At just 16 years of age, Martin Odegaard will become the first Norwegian to play for Real Madrid. But that only partly explains why his decision to join the Spanish giants has dominated the news agenda in Norway this week. Bayern Munich, Manchester United, Liverpool, Arsenal, Barcelona and Ajax all wanted him. Instead he signed for the biggest club in the world, the reigning European champion, and the one side where it would probably be hardest of all to become a regular starter.
So was it the right decision? At every level, the popular opinion seems to be that it was. In a poll of 30,000 fans conducted by Norwegian newspaper VG, 73 percent of respondents agreed that it would be impossible to turn down Real Madrid. Norway's national team coach Per-Mathias Hoegmo spoke of his pride that Real Madrid had turned to the teenager whom he called up to the senior national side last autumn. At his former club, Stromsgodset, sports director Jostein Flo insisted the deal was right for all parties.
“He has outgrown us and needs to be at a higher level to progress,” he told Noregian tabloid Dagbladet. “We are incredibly proud to be a part of his career and we are going to miss him. But it will probably be a bit calmer around here now.”
(Another tabloid interviewed all the other Martin Odegaards it could find in the phone directory, including a 67-year-old composer who said: “I’m as unlike a football player as it’s possible to be.”)
Now dubbed ‘Pequeño Galáctico’ (meaning ‘the smallest galactico’), Odegaard will start training with Real Madrid’s B side, Castilla, which is coached by Zinedine Zidane.
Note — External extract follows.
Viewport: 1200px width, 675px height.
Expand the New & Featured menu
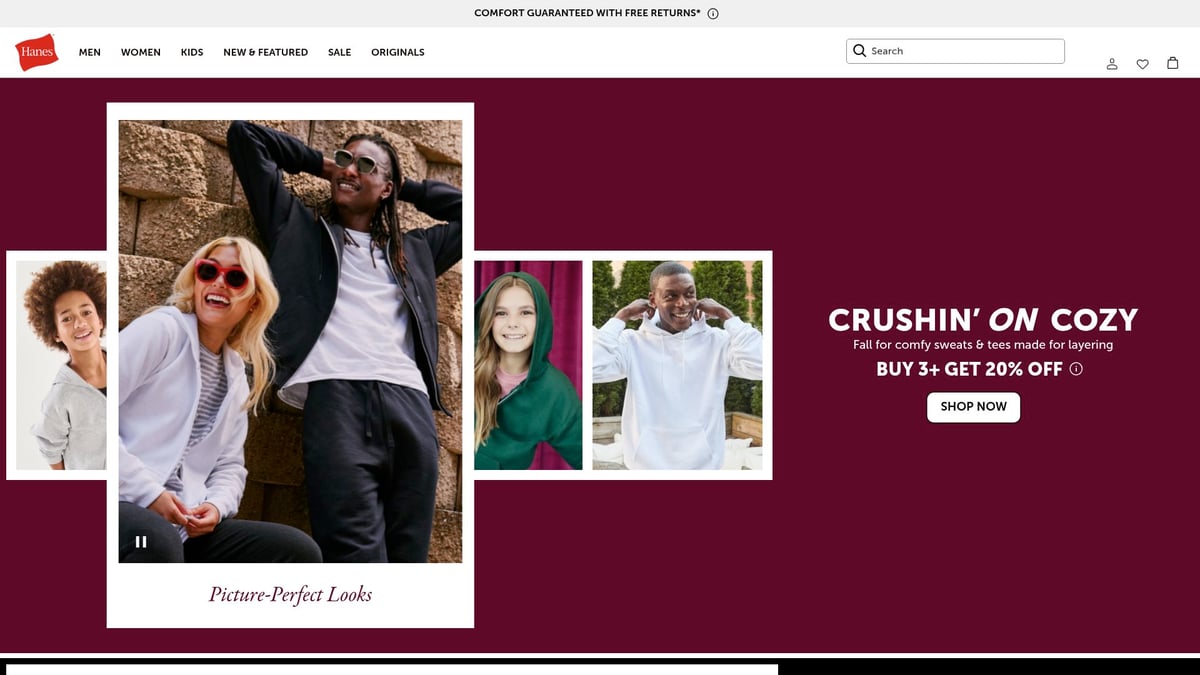(265, 52)
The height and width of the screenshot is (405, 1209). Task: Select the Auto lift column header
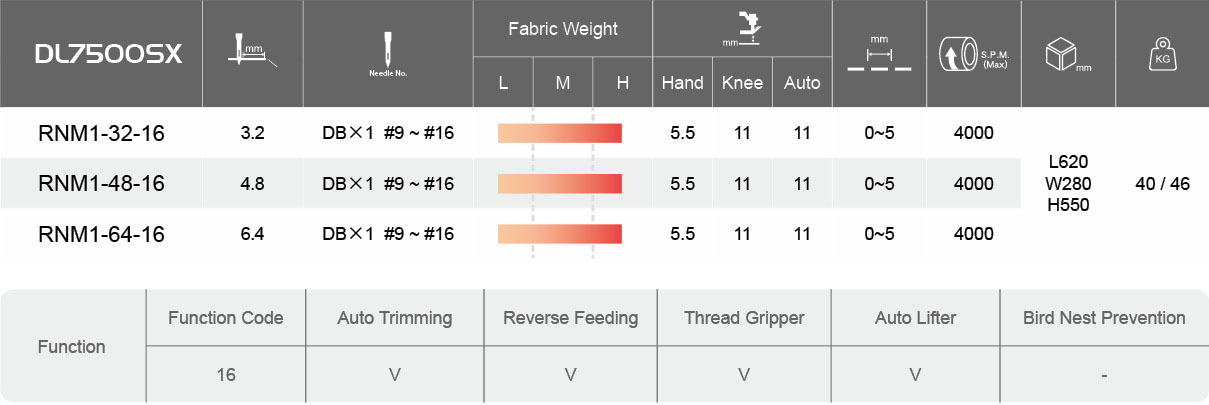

Odegaard may join the senior side later this season. He spoke confidently at his press conference while not setting any targets, making sure he did not put himself under pressure. Under more pressure, that should say: the cost of the deal has not been revealed but reports in Norway say it could go up to $9 million if certain targets are met. His salary is a reported $90,000 per week.
There is also the risk that Odegaard moved too early. A youth team coach at Ajax once told me of the frustration that he feels when he sees young players in his side move to ‘bigger clubs’. Last year, he saw two players expected to reach the Ajax first-team by the age of 18 leave: Timothy Fosu Mensah, 17, to Manchester United, and Javairo Dilrosen, 16, to Manchester City.t
“We can guarantee players a clear path to the first-team, and often if they leave, they end up back in Holland four years later playing at a lower level,” he said.
The Odegaard situation is not quite the same. Firstly, the player is said to be unusually mature and grounded for his age. The team around him, including his dad Hans Erik and advisor Tore Pedersen, are smart and have good football knowledge. Hans Erik was assistant coach of Mjondalen, a tiny team that defied the odds to win promotion to the Norwegian top division last season.
So it's not totally out of whack that Real Madrid hired him as a youth coach in addition to acquiring his son.
“These guys made the visits to lots of clubs, trained with good teams, spoke to all the coaches and then made their decision,” Lars Sivertsen, a Norwegian football writer, told SI.com. “For anyone outside Team Odegaard to say that’s the wrong decision, well, you’d have to be arrogant to think you know better than them. It might not fit into the popular image of what Real Madrid is like as a club, but if they got a good feeling, then it’s not for us to question it.”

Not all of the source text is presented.